The fabrication of advanced radiation detectors is an important subject due to the wide use of radiation sources in scientific instruments, medical services, security check, non-destructive inspection, and nuclear industries. However, the manufacture of flexible and stretchable radiation detectors remains a challenge. Here, we report the scalable fabrication of super-elastic scintillating fibers and fabrics for visual radiation detection by thermal drawing and melt-spinning methods using styrene-b-(ethylene-co-butylene)-b-styrene, and scintillating Gd2O2S: Tb (GOS). Microstructure evolution, rheological properties, and radiation-composite interaction are studied to reveal the excellent processability, elasticity, and radiation detection ability of the fabricated fibers. Benefiting from the physical crosslinking structural features of the polymer matrix and the excellent radiation absorption capacities of GOS, the resulting fiber can sustain high strains of 765% with a high content of GOS dopants (2 wt.%) and has excellent X-ray detection performance with the limit down to 53 nGy(air) s(-1).

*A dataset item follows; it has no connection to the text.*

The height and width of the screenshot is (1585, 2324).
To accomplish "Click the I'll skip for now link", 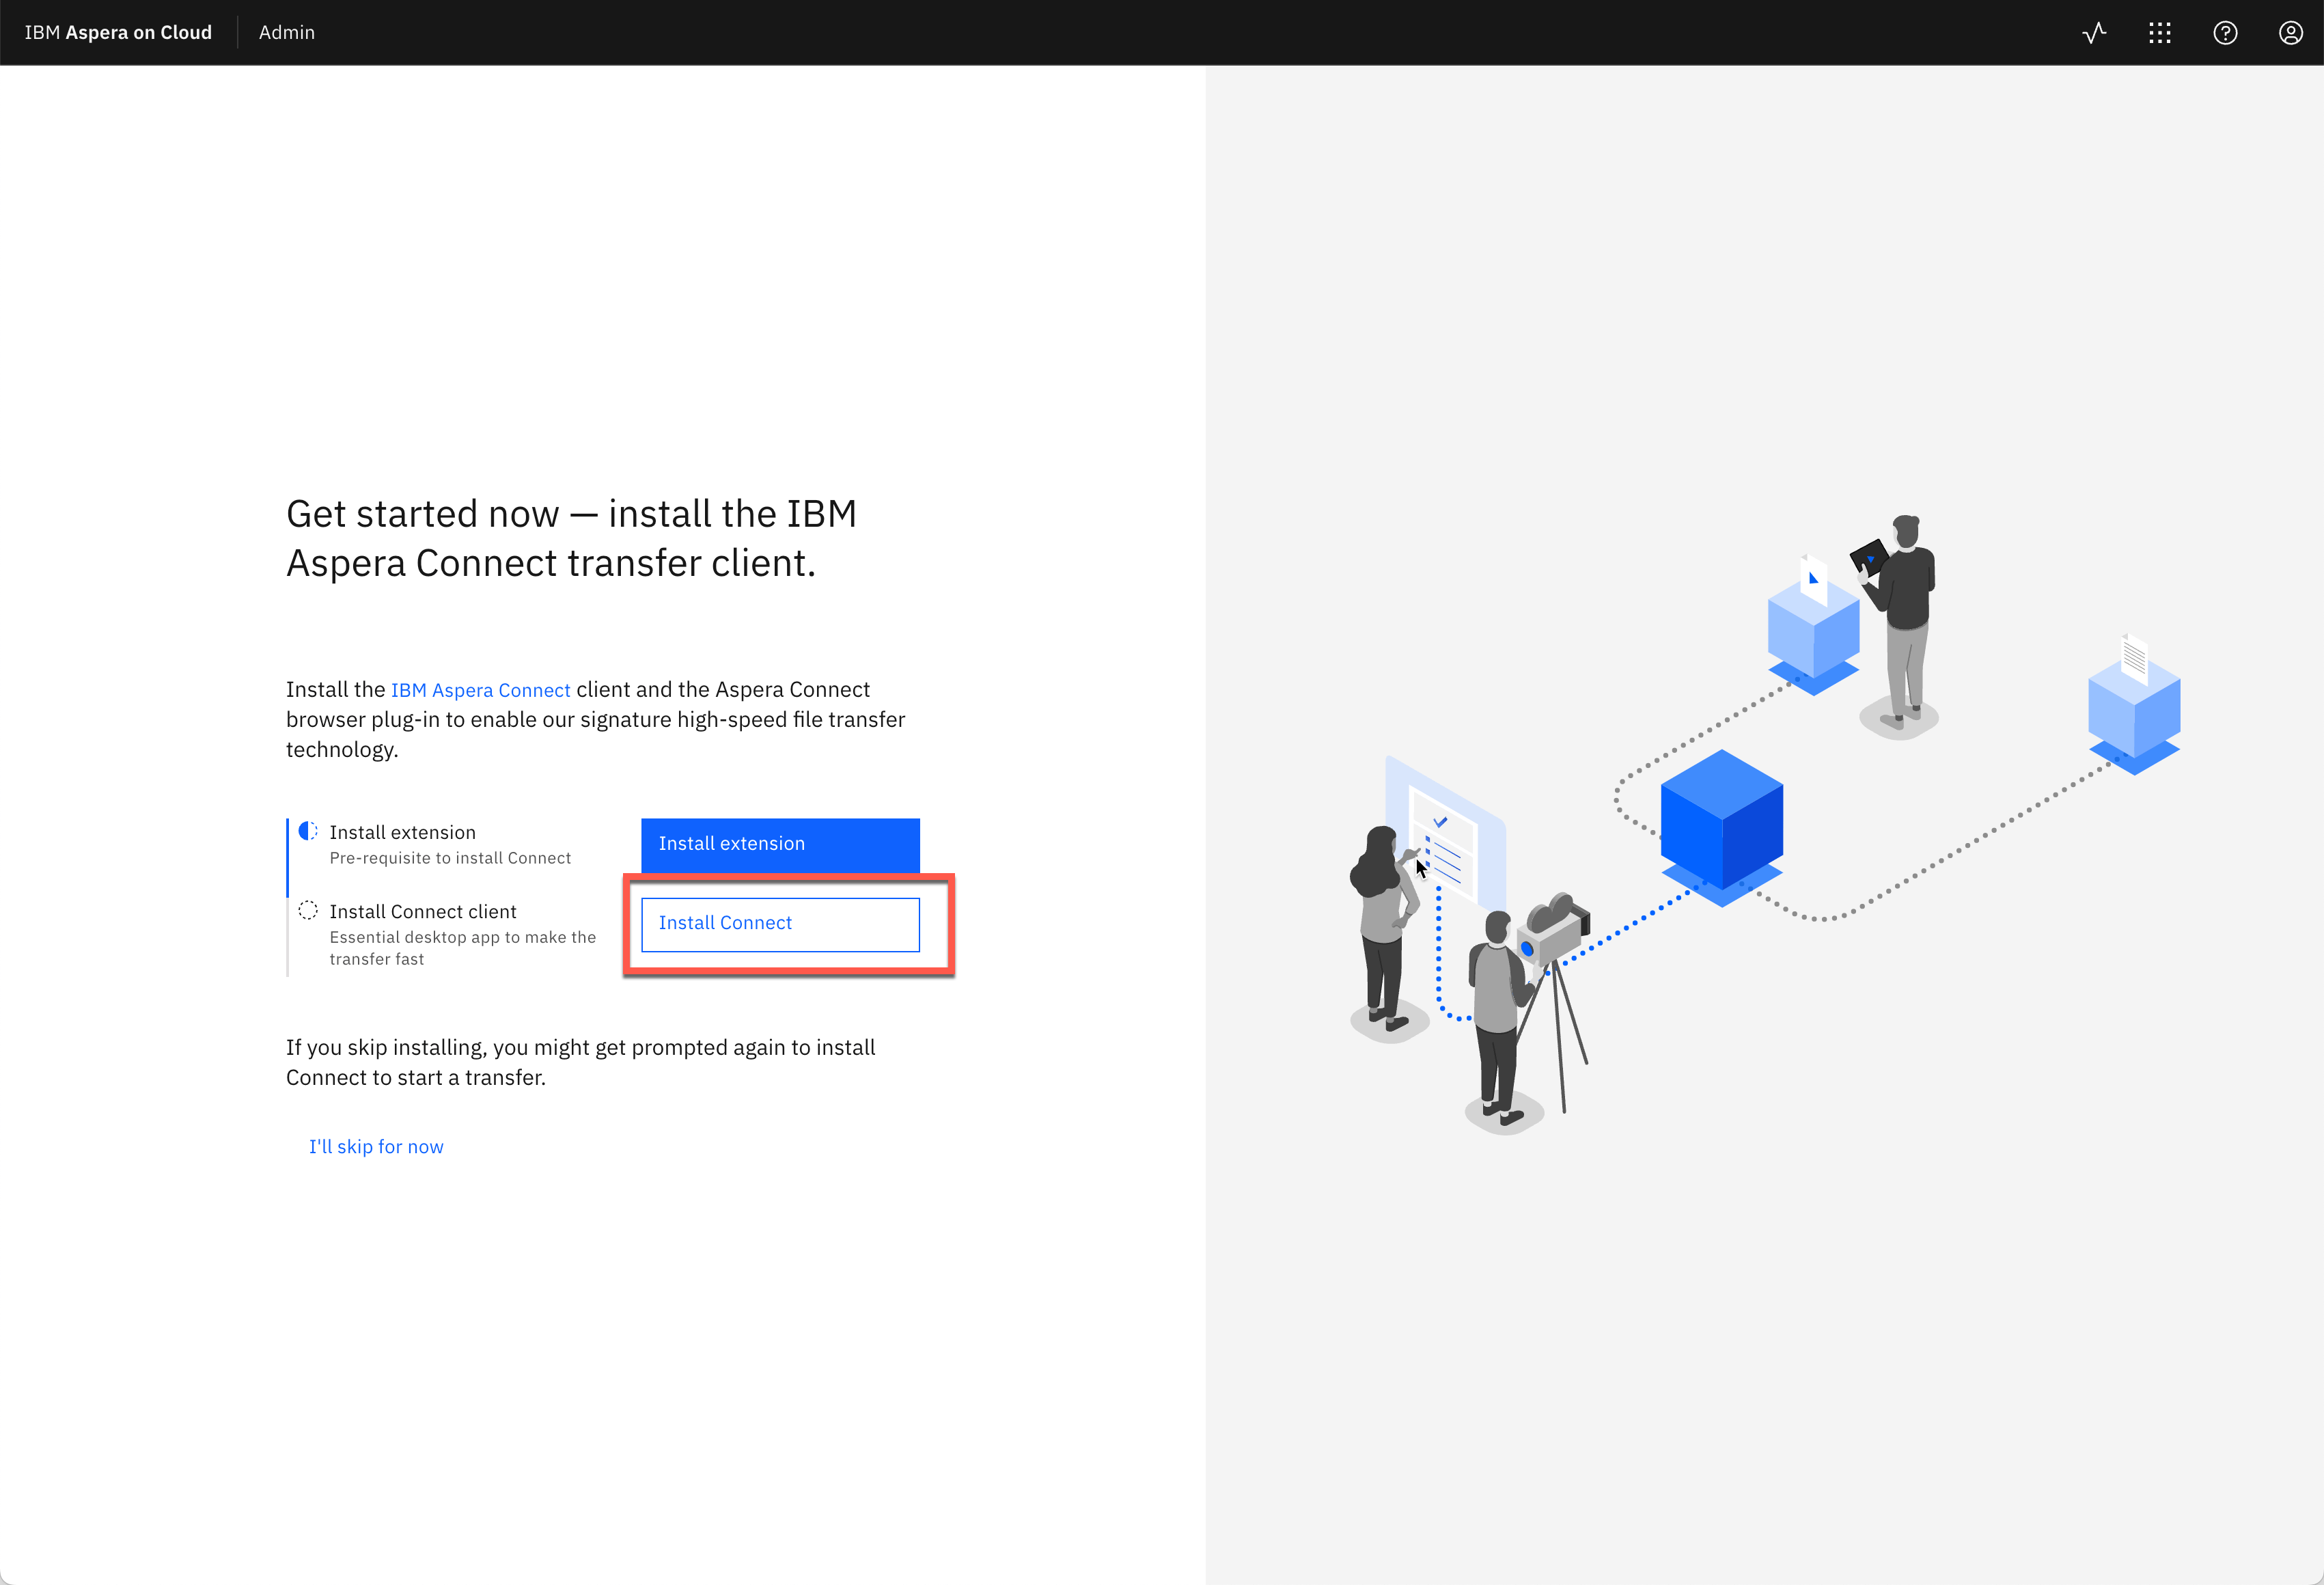I will pyautogui.click(x=377, y=1146).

Furthermore, stretchable fabrics are constructed, and their applications in various fields, such as radiation warning, and X-ray imaging, are demonstrated. Our work not only provides a new type of super-elastic scintillating fibers and fabrics for smart textiles but also demonstrates their potential applications in the nuclear field.

Automated summary

This article reports a method for scalable fabrication of super-elastic scintillating fibers and fabrics using thermal drawing and melt-spinning methods. The resulting fiber and fabric exhibit excellent processability, elasticity, and radiation detection ability. Applications in radiation warning and X-ray imaging are demonstrated.